If an OORP language maintains its imperative methods, it would also fall under the category of imperative reactive programming.

=== Functional ===
Functional reactive programming (FRP) is a programming paradigm for reactive programming on functional programming.

=== Actor based ===
The actor model (actors) is proposed to design reactive systems, often combined with functional reactive programming (FRP) and Reactive Streams to develop distributed reactive systems.

=== Rule based ===
A newer category of programming languages uses constraints (rules) as main programming concept. It consists of reactions to events, which keep all constraints satisfied. Not only does this facilitate event-based reactions, but it makes reactive programs instrumental to the correctness of software.
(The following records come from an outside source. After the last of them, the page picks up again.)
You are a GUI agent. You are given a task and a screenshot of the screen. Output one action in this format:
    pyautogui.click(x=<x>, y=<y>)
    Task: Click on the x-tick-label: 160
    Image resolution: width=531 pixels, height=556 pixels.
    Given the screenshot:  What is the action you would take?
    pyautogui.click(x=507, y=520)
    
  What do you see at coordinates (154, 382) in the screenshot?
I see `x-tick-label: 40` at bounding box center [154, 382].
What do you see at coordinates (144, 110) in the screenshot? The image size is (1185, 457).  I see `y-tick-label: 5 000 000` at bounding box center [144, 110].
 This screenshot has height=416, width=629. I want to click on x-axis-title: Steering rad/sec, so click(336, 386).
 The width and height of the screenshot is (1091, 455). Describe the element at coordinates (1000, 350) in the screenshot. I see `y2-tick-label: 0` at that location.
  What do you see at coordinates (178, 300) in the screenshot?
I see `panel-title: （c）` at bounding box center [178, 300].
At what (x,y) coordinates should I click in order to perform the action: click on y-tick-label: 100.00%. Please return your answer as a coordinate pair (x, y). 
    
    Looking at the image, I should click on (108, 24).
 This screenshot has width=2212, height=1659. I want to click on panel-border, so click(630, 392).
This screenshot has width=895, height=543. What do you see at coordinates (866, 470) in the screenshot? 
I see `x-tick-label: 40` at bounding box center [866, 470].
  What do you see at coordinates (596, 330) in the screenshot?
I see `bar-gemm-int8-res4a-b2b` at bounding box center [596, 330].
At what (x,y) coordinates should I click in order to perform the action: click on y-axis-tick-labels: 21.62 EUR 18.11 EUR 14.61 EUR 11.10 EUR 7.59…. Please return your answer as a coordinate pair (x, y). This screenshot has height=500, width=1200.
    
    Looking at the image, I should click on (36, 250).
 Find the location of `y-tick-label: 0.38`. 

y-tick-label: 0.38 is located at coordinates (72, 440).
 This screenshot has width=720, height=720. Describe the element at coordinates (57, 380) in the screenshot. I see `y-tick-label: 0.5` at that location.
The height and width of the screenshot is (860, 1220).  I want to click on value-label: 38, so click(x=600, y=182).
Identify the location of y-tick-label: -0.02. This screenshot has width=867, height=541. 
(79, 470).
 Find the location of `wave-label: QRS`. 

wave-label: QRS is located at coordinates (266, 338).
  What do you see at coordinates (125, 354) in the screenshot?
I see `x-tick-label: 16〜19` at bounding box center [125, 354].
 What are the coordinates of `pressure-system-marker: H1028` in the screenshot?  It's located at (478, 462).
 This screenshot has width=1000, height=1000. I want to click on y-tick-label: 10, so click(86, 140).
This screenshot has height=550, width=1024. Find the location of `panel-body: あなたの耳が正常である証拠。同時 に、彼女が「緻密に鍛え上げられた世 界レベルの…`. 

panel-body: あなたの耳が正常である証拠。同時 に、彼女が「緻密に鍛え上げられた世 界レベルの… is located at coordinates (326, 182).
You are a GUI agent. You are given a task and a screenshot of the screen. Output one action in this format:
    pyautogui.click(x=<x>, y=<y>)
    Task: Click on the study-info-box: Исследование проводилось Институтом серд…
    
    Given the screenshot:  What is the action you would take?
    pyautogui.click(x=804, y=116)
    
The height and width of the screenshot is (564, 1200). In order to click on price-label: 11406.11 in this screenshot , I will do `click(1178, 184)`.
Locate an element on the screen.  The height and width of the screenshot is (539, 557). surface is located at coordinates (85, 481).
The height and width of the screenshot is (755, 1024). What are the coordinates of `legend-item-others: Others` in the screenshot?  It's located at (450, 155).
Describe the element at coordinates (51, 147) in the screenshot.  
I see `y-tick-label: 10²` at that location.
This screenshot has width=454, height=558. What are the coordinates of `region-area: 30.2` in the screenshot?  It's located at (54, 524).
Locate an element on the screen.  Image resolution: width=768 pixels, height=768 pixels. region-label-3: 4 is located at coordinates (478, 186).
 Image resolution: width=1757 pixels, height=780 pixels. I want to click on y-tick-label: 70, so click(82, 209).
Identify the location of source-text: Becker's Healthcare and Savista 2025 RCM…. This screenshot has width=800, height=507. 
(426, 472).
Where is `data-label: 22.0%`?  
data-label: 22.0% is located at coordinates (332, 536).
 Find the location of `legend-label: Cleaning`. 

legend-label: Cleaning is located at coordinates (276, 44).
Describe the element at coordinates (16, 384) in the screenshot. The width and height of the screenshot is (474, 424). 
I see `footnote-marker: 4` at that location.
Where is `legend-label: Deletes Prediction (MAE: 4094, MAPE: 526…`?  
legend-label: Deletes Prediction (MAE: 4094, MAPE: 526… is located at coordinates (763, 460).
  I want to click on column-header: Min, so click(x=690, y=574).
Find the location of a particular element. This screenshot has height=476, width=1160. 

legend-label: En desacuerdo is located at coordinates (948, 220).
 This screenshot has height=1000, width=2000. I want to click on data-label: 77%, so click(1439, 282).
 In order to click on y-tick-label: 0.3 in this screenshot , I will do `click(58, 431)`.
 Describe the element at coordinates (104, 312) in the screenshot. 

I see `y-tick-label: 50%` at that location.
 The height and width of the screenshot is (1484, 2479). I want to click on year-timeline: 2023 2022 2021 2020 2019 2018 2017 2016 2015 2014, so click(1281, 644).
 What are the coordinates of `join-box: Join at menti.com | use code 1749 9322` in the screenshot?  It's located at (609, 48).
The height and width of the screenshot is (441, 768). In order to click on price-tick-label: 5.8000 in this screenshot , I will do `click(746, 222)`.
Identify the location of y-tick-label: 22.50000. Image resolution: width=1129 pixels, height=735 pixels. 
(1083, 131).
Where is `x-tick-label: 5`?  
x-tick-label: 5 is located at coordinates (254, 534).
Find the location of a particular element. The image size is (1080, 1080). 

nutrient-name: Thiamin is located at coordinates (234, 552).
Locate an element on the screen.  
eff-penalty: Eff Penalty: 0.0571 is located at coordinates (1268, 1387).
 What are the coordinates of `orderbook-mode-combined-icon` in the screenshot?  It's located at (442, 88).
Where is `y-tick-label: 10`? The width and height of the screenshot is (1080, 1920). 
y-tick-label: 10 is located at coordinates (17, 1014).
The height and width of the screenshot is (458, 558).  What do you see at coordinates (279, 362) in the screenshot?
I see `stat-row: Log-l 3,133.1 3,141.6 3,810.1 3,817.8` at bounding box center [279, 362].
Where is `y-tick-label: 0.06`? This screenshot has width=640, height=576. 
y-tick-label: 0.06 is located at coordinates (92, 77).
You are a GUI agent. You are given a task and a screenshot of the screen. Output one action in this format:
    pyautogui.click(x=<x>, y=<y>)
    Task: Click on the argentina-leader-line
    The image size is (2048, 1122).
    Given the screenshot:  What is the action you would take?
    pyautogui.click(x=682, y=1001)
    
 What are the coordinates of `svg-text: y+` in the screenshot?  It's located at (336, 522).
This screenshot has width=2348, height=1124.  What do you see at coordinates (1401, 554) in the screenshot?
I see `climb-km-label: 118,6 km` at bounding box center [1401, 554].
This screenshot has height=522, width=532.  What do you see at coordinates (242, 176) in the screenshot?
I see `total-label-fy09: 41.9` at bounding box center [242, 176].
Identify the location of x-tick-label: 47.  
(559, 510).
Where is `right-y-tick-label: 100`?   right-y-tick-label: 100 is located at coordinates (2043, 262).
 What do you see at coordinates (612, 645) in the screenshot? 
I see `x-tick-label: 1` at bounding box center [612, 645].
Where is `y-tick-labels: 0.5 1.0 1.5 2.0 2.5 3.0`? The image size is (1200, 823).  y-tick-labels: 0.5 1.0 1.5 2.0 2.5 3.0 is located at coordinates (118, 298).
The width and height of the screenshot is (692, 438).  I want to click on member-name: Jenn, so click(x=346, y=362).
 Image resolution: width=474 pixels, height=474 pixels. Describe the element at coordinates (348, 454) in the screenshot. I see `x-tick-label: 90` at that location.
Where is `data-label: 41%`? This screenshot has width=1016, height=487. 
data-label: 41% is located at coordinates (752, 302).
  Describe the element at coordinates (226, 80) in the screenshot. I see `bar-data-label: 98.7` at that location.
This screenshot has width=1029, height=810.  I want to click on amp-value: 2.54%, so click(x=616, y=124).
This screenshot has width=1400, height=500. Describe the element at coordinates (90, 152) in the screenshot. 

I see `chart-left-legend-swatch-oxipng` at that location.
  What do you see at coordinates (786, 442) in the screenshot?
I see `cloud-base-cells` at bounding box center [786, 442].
An example of a rule based reactive programming language is Ampersand, which is founded in relation algebra.

== Implementations ==
- Elm, a reactive composition of web user interfaces.
- ObservableComputations, a cross-platform .NET implementation.
- Quantum JS, a runtime extension to JavaScript that brings imperative reactive programming to the language, creating a whole new category in the reactivity spectrum.
- Reactive Streams, a JVM standard for asynchronous stream processing with non-blocking backpressure
- ReactiveX, an API for implementing reactive programming with streams, observables and operators with multiple language implementations including RxJs, RxJava, Rx.NET, RxPy and RxSwift.
- Rimmel.js, a stream-oriented JavaScript UI library designed to use with RxJS and Observables.
- Shiny is an open-source web framework by Posit PBC that enables the development of reactive, interactive web applications using R or Python, with various deployment options ranging from cloud-hosted services to on-premises containerization.
- Solid.js brings reactivity to JavaScript without changing JavaScript syntax semantics, along with reactive JSX templating.
- Svelte, brings reactivity in the form of a variant JavaScript syntax that looks like JavaScript but is naturally reactive where JavaScript normally isn't.